We can't render svg there, because svg files can be quite large Didnt think about that, after all, most of the time svgs are extremly small.
Effort <-> user-value ratio is higher solving it in the backend, so with quite limited people and a full roadmap I'd start with the backend solution.
Thats also a really good Point
@rhafer do you know if we can just enable support for SVG in libvips? Documentation reads like SVGs have special handling in libvips, so it would be more effort. Correct?
That depends on how the libvips used in our base images is built (it requires libvips to be linked against librsvg AFAICS). We'd need to check that.
But also SVG is one of those formats that can embed Javascript code (similar to PDF) a feature which opens a bit of a can of worms in terms of security. So we need to carefully consider if and how we want to enable that.
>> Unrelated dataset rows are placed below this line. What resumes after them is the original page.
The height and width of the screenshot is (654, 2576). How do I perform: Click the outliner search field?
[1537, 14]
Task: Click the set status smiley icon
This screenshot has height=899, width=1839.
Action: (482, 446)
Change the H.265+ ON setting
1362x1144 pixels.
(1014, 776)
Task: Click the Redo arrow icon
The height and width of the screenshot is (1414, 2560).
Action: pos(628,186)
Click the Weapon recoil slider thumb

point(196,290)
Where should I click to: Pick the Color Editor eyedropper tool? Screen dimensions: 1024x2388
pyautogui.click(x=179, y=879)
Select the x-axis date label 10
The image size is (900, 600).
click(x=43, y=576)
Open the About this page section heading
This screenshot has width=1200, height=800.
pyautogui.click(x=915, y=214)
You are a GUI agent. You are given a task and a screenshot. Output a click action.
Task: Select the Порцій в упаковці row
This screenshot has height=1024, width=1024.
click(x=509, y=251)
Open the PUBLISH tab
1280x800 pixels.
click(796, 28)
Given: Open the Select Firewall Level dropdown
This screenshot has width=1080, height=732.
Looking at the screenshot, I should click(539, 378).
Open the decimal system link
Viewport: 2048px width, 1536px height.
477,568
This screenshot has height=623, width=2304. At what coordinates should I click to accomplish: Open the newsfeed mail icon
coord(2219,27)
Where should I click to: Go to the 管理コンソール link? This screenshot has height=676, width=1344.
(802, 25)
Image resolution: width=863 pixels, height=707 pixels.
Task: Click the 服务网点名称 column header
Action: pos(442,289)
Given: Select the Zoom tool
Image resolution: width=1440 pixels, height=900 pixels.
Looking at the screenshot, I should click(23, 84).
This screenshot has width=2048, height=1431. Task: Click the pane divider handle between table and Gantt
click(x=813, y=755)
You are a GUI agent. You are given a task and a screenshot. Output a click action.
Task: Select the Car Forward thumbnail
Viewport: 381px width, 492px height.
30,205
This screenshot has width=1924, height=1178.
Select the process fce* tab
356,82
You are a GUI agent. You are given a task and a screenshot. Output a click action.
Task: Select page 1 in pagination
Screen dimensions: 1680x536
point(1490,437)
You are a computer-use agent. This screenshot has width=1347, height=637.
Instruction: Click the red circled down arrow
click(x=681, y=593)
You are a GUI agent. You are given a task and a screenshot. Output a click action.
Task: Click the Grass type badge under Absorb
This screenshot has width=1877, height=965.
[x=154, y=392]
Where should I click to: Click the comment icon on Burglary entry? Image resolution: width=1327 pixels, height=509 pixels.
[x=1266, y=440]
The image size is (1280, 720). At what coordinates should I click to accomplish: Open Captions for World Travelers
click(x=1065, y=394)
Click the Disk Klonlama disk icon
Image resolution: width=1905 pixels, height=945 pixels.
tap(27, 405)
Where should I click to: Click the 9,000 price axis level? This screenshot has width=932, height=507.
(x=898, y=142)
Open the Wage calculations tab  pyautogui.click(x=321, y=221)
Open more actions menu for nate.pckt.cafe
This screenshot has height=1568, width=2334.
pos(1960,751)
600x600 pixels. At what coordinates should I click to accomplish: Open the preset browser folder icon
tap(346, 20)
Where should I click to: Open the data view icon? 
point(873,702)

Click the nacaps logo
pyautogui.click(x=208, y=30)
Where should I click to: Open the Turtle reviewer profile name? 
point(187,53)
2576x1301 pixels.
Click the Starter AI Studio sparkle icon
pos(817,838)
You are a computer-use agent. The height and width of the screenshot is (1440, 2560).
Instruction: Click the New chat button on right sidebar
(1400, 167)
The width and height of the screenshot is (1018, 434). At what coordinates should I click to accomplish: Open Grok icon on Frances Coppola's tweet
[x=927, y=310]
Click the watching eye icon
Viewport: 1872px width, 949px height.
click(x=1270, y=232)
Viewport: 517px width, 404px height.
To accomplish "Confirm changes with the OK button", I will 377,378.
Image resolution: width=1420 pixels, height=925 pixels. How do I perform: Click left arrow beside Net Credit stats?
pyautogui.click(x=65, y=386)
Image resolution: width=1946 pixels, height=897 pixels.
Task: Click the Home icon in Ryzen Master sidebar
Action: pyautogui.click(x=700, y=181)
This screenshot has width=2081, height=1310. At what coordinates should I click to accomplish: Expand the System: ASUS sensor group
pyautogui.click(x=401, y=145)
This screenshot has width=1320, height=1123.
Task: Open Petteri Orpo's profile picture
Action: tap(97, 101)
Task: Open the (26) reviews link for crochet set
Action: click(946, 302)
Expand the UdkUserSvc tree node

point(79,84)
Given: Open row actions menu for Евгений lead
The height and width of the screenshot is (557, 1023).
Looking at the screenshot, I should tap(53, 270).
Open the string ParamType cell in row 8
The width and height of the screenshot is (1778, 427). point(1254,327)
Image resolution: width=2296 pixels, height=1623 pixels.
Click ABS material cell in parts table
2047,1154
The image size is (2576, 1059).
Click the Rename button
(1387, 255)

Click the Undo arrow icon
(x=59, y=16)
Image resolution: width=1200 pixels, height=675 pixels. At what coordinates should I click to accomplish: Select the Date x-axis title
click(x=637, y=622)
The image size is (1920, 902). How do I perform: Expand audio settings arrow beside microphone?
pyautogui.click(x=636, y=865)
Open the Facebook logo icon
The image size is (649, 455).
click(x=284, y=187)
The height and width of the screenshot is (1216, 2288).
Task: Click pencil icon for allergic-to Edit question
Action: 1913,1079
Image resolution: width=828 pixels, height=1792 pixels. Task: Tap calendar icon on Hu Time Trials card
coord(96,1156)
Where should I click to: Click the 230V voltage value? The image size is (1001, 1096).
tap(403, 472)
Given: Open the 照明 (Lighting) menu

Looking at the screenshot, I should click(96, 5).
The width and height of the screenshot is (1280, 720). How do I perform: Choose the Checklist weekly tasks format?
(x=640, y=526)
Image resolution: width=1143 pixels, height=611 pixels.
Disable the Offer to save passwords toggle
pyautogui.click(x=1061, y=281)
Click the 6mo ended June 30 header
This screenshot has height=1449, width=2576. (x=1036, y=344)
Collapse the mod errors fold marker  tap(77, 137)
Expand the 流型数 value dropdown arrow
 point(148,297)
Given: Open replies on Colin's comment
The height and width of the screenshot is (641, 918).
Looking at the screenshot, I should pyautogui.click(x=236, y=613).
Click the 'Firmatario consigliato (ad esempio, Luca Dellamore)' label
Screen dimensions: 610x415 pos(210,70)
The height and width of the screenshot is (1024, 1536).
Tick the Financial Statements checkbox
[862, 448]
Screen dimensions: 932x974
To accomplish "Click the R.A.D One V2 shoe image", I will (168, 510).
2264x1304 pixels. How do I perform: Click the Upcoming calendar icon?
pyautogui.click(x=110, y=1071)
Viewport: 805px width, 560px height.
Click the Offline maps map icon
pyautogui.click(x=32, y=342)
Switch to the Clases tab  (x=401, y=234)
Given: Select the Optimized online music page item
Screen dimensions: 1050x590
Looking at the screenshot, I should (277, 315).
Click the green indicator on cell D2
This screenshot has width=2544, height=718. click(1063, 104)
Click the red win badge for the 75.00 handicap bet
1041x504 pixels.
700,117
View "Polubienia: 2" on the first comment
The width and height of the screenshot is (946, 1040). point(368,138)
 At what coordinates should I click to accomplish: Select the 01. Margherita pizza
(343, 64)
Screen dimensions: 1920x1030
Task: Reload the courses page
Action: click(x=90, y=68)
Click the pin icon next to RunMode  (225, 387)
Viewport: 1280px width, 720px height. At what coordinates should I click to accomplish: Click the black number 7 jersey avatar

opens a bit of a can of worms in terms of security
Defnitly if implemented, should be Opt in. https://en.wikipedia.org/wiki/Secure_by_design
I personaly don't have any usecase for JS in SVGs or PDFs (only for CSS in SVGs -> prefered color scheme)
Though https://mujs.com/ and https://pkg.go.dev/cmd/cgo exist
though keeping this in mind:
Effort <-> user-value ratio is higher solving it in the backend, so with quite limited people and a full roadmap I'd start with the backend solution.
it might be better to leave embeded JS out for now, as it won't be something most people will need and it comes with a lot of effort to get right.